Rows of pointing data
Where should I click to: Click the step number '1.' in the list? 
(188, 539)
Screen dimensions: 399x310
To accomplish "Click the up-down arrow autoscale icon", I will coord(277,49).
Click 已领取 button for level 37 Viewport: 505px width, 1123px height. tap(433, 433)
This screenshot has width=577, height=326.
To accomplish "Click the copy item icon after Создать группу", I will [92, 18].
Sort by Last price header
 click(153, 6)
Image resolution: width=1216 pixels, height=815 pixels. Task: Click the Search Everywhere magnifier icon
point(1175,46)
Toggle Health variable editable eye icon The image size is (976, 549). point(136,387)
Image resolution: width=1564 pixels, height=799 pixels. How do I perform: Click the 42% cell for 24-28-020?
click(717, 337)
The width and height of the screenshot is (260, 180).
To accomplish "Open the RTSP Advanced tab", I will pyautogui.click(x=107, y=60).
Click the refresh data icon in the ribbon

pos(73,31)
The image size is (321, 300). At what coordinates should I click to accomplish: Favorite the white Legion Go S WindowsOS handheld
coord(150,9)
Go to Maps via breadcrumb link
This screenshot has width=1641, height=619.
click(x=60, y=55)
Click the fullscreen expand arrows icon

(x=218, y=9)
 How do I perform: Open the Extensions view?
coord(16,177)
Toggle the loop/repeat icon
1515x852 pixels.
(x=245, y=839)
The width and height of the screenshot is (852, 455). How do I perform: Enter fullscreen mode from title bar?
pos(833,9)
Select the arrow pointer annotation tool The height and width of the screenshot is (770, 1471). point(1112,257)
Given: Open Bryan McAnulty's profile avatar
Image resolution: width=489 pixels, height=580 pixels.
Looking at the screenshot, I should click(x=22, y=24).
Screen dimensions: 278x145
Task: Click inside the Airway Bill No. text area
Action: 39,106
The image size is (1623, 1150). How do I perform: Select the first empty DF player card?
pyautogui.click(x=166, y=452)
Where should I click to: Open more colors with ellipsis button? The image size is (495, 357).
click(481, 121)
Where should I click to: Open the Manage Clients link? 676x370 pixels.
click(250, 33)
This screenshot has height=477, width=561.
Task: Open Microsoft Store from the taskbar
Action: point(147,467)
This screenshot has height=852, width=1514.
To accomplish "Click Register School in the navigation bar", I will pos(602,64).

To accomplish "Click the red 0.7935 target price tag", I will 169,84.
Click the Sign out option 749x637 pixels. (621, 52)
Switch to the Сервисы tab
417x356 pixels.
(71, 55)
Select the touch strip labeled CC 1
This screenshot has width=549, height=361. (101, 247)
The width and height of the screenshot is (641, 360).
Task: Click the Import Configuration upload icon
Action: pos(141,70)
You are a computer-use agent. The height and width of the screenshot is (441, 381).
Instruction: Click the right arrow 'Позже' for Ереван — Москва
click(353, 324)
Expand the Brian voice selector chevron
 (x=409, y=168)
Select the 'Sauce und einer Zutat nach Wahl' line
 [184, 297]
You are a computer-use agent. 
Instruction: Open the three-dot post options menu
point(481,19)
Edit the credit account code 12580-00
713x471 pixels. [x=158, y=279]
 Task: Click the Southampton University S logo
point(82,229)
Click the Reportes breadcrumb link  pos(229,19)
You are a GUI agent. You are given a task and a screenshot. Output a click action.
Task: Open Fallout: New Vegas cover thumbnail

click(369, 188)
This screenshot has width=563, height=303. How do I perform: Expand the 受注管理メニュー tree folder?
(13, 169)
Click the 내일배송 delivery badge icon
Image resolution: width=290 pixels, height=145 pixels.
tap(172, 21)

> **WHAT IS REQUIRED**
How many lines of the listing above contain the string "price"? Give only the number.

> **TASK SOLUTION**
2